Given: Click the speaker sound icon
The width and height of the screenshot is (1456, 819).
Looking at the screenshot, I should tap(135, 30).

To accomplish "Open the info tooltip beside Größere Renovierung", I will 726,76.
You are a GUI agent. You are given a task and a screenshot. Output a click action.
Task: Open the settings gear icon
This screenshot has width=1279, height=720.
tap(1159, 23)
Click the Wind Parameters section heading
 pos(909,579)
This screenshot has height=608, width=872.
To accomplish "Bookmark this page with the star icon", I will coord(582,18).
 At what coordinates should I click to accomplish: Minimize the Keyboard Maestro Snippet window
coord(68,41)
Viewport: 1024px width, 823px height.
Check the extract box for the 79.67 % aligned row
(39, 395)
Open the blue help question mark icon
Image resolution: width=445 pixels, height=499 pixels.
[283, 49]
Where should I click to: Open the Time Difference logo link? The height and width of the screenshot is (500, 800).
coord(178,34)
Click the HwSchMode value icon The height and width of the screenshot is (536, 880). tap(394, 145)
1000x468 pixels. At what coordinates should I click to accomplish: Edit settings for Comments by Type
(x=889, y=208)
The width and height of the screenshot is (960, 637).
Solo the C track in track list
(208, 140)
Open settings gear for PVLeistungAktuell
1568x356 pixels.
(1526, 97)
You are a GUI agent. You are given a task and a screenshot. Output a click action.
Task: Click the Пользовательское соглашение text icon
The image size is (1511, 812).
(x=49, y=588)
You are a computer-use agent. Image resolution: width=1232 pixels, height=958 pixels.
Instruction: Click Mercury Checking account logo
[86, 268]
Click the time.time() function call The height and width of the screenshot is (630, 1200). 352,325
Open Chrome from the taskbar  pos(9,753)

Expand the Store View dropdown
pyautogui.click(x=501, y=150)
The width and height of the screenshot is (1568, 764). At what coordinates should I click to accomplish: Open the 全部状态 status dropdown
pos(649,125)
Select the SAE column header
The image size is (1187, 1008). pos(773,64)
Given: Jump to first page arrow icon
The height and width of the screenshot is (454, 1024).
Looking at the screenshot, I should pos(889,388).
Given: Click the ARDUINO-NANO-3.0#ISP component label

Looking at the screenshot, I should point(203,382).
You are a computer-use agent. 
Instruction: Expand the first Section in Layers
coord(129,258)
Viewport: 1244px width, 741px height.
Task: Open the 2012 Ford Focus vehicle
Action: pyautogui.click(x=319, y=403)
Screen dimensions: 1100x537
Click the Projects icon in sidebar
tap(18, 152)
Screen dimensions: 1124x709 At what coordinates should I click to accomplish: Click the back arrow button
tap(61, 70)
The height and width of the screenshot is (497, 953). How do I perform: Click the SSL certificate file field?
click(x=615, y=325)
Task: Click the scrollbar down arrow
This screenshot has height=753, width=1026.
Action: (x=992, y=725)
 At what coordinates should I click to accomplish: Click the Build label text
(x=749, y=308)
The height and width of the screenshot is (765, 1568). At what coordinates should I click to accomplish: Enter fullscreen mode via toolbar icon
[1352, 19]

What needs to be done: Put every line of the rows above into a Markdown table with the columns Number and Line, numbering the lines in order and leaving out blank ones.

Complete output:
| Number | Line |
|---|---|
| 1 | Given: Click the speaker sound icon |
| 2 | The width and height of the screenshot is (1456, 819). |
| 3 | Looking at the screenshot, I should tap(135, 30). |
| 4 | To accomplish "Open the info tooltip beside Größere Renovierung", I will 726,76. |
| 5 | You are a GUI agent. You are given a task and a screenshot. Output a click action. |
| 6 | Task: Open the settings gear icon |
| 7 | This screenshot has width=1279, height=720. |
| 8 | tap(1159, 23) |
| 9 | Click the Wind Parameters section heading |
| 10 |  pos(909,579) |
| 11 | This screenshot has height=608, width=872. |
| 12 | To accomplish "Bookmark this page with the star icon", I will coord(582,18). |
| 13 |  At what coordinates should I click to accomplish: Minimize the Keyboard Maestro Snippet window |
| 14 | coord(68,41) |
| 15 | Viewport: 1024px width, 823px height. |
| 16 | Check the extract box for the 79.67 % aligned row |
| 17 | (39, 395) |
| 18 | Open the blue help question mark icon |
| 19 | Image resolution: width=445 pixels, height=499 pixels. |
| 20 | [283, 49] |
| 21 | Where should I click to: Open the Time Difference logo link? The height and width of the screenshot is (500, 800). |
| 22 | coord(178,34) |
| 23 | Click the HwSchMode value icon The height and width of the screenshot is (536, 880). tap(394, 145) |
| 24 | 1000x468 pixels. At what coordinates should I click to accomplish: Edit settings for Comments by Type |
| 25 | (x=889, y=208) |
| 26 | The width and height of the screenshot is (960, 637). |
| 27 | Solo the C track in track list |
| 28 | (208, 140) |
| 29 | Open settings gear for PVLeistungAktuell |
| 30 | 1568x356 pixels. |
| 31 | (1526, 97) |
| 32 | You are a GUI agent. You are given a task and a screenshot. Output a click action. |
| 33 | Task: Click the Пользовательское соглашение text icon |
| 34 | The image size is (1511, 812). |
| 35 | (x=49, y=588) |
| 36 | You are a computer-use agent. Image resolution: width=1232 pixels, height=958 pixels. |
| 37 | Instruction: Click Mercury Checking account logo |
| 38 | [86, 268] |
| 39 | Click the time.time() function call The height and width of the screenshot is (630, 1200). 352,325 |
| 40 | Open Chrome from the taskbar  pos(9,753) |
| 41 | Expand the Store View dropdown |
| 42 | pyautogui.click(x=501, y=150) |
| 43 | The width and height of the screenshot is (1568, 764). At what coordinates should I click to accomplish: Open the 全部状态 status dropdown |
| 44 | pos(649,125) |
| 45 | Select the SAE column header |
| 46 | The image size is (1187, 1008). pos(773,64) |
| 47 | Given: Jump to first page arrow icon |
| 48 | The height and width of the screenshot is (454, 1024). |
| 49 | Looking at the screenshot, I should pos(889,388). |
| 50 | Given: Click the ARDUINO-NANO-3.0#ISP component label |
| 51 | Looking at the screenshot, I should point(203,382). |
| 52 | You are a computer-use agent.  |
| 53 | Instruction: Expand the first Section in Layers |
| 54 | coord(129,258) |
| 55 | Viewport: 1244px width, 741px height. |
| 56 | Task: Open the 2012 Ford Focus vehicle |
| 57 | Action: pyautogui.click(x=319, y=403) |
| 58 | Screen dimensions: 1100x537 |
| 59 | Click the Projects icon in sidebar |
| 60 | tap(18, 152) |
| 61 | Screen dimensions: 1124x709 At what coordinates should I click to accomplish: Click the back arrow button |
| 62 | tap(61, 70) |
| 63 | The height and width of the screenshot is (497, 953). How do I perform: Click the SSL certificate file field? |
| 64 | click(x=615, y=325) |
| 65 | Task: Click the scrollbar down arrow |
| 66 | This screenshot has height=753, width=1026. |
| 67 | Action: (x=992, y=725) |
| 68 |  At what coordinates should I click to accomplish: Click the Build label text |
| 69 | (x=749, y=308) |
| 70 | The height and width of the screenshot is (765, 1568). At what coordinates should I click to accomplish: Enter fullscreen mode via toolbar icon |
| 71 | [1352, 19] |